REGARDS PROSPECTIFS SUR LA LISTE ÉLECTORALE, OUTIL FONDAMENTAL POUR DE FUTURES ELECTIONS DEMOCRATIQUES REUSSIES EN CENTRAFRIQUE

Par GJK

La RCA depuis plusieurs décennies, faut-il sans cesse le rappeler, a connu une succession de régimes qui se sont pour la plupart imposés par la force. Notre pays est devenu pour ainsi dire, une terre de prédilection, un champ d’expériences politiques des pratiques anti-démocratiques, lesquelles ont naturellement toutes échoué à instaurer la paix et à donner aux populations, le minimum de moyens nécessaires et élémentaires pour leur survie et leur propre épanouissement.
Aussi, au sortir de la rencontre de Libreville de janvier 2013 qui a réuni à l’époque les principaux acteurs politiques en vue, il avait été convenu de mettre en place une transition politique dont la finalité première, est de réinstaurer durablement la démocratie intégrale. En d’autres termes, toute l’œuvre de transition actuellement en cours en Centrafrique, n’a de sens que parce qu’elle ne vise qu’un objectif primordial et prioritaire, qui est celui d’aboutir à des élections transparentes, crédibles et apaisées, à l’issue desquelles la Centrafrique réconciliée avec elle-même, pourra renouer définitivement, on l’espère, avec les principes fondamentaux de la démocratie, et s’attaquer enfin aux nombreux défis auquel il est appelé à faire face.

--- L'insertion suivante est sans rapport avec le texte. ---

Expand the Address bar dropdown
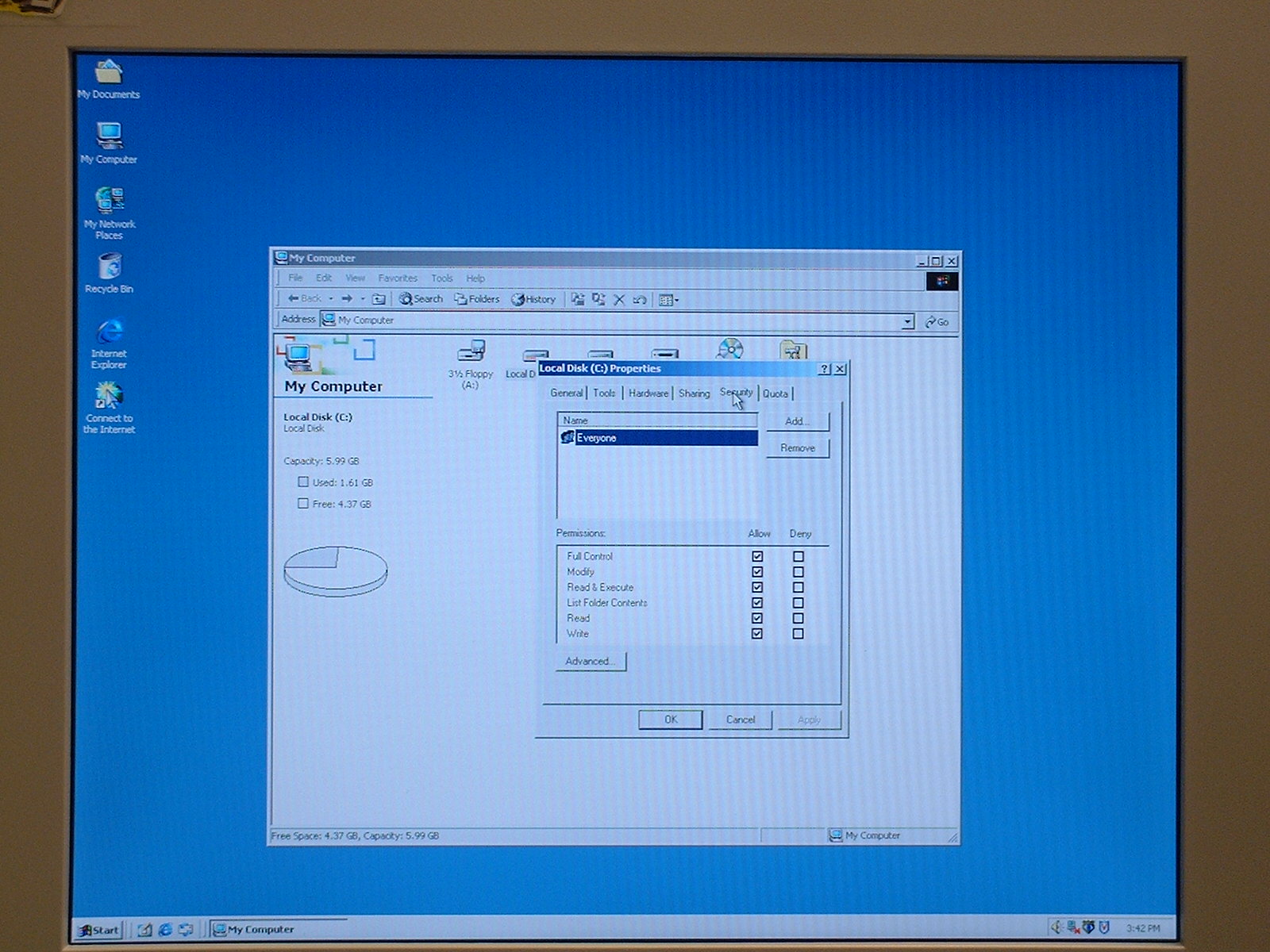Image resolution: width=1270 pixels, height=952 pixels. click(907, 321)
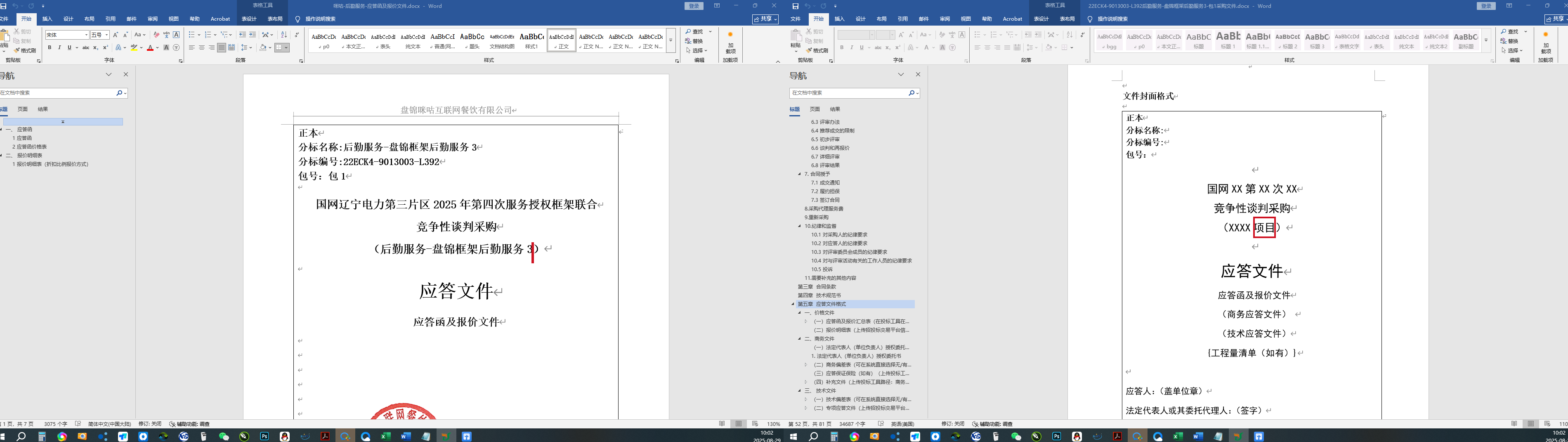Viewport: 1568px width, 442px height.
Task: Click the sort (A-Z) icon in the 咪咕 document ribbon
Action: pyautogui.click(x=283, y=35)
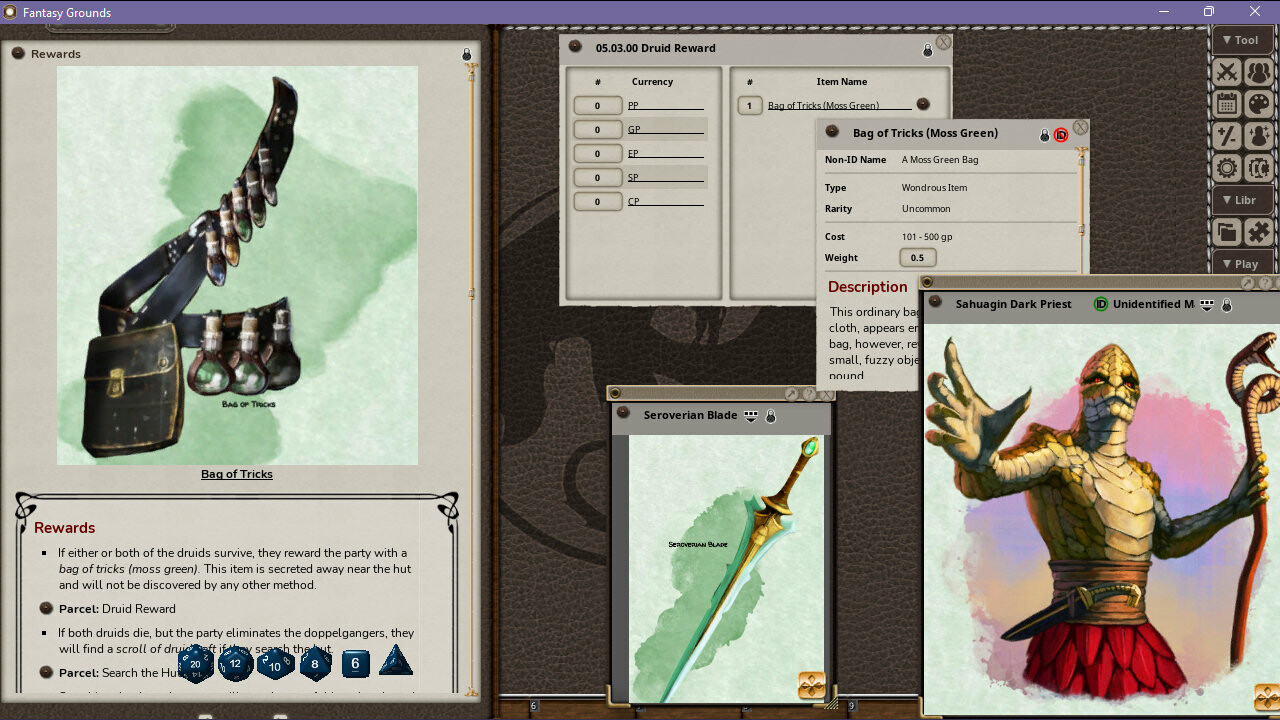The width and height of the screenshot is (1280, 720).
Task: Collapse the Libr sidebar section
Action: point(1242,200)
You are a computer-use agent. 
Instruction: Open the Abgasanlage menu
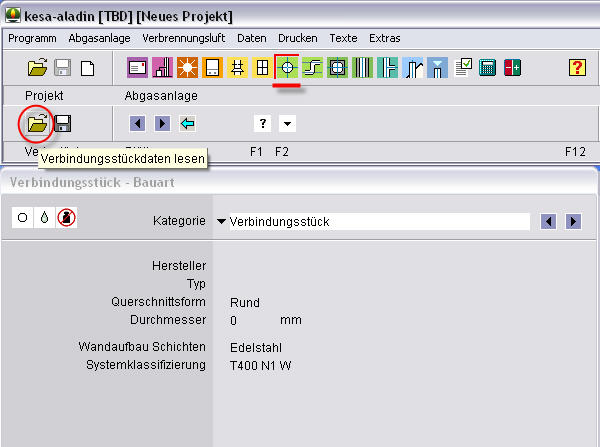pos(100,38)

Or, pour parvenir avec succès à atteindre ces différents objectifs, il faut dès à présent, s’assurer de la fiabilité du processus électoral en élaboration, c’est-à-dire des différents éléments à prendre en compte, à savoir : la confection de la liste électorale, la délivrance des cartes électorales, et le dépouillement des résultats des élections.

S’agissant particulièrement de la gestion de la liste électorale, il convient avant tout de préciser qu’à partir des années 1990, la RCA comptait déjà parmi les premiers pays ayant opté pour une informatisation de son système électoral. C’est d’ailleurs ce qui a permis à l’époque d’aboutir à l’unique alternance démocratique connue à ce jour, celle de 1993 entre Kolingba et Patassé. Par ailleurs, en 1998, l’on a pu assister à victoire de l’opposition sur la majorité au pouvoir, à l’issue des élections législatives, avec son épisode légendaire notoirement connu sous l’appellation de « Koudoufarisme », du nom du député de l’opposition Koudoufara qui, en passant dans le camp du pouvoir avait fait basculer du coup la majorité parlementaire.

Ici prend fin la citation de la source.